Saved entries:
↓

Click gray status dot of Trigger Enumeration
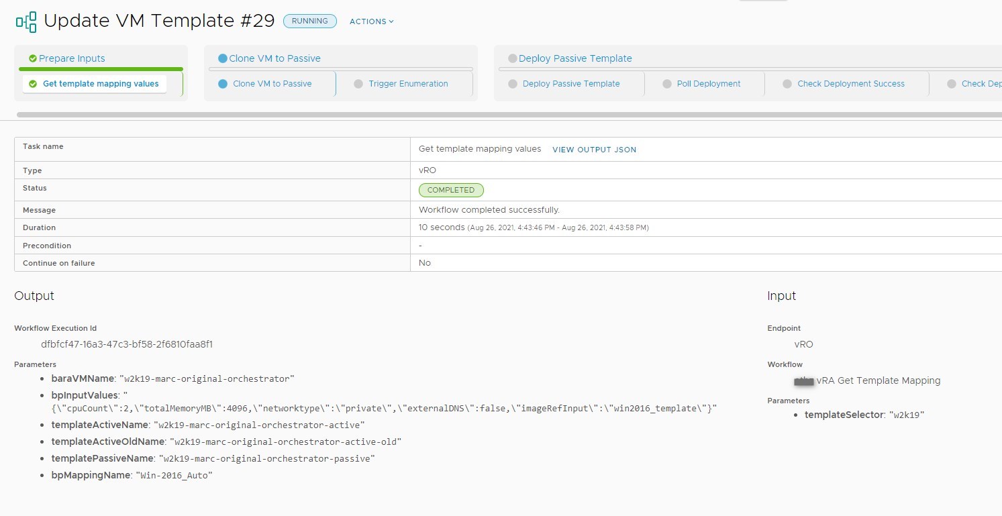 tap(358, 84)
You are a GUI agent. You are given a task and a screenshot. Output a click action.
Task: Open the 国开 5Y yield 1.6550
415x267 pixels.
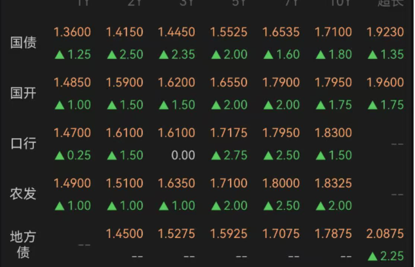(229, 82)
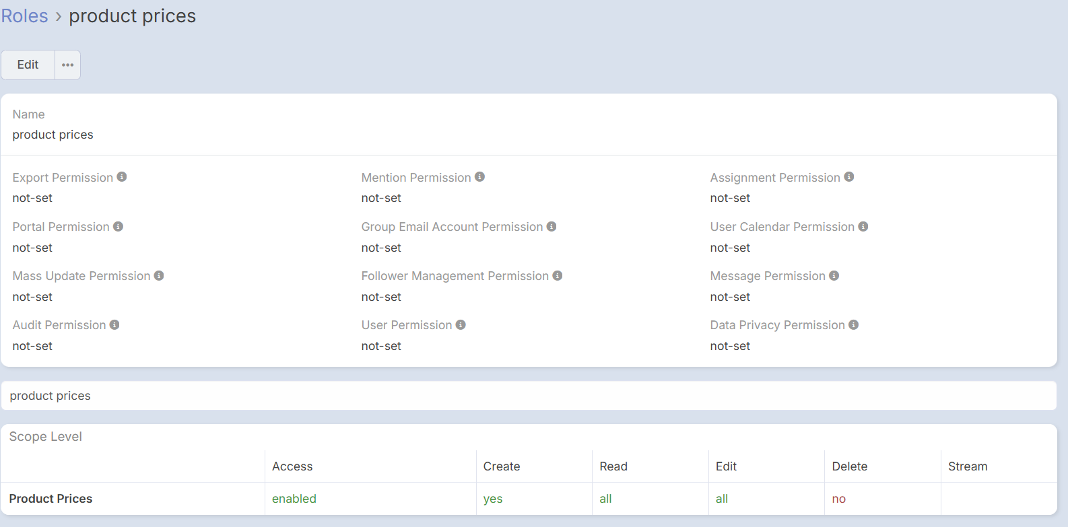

↑

WHAT THE TASK ASKS: Print the lines from the one that contains "You are a GUI" through the last line of the data, exactly and in full, and no other lines. Pictures are not part of the copy.

WRITTEN ANSWER:
You are a GUI agent. You are given a task and a screenshot. Output a click action.
Task: Open the 国开 5Y yield 1.6550
415x267 pixels.
(229, 82)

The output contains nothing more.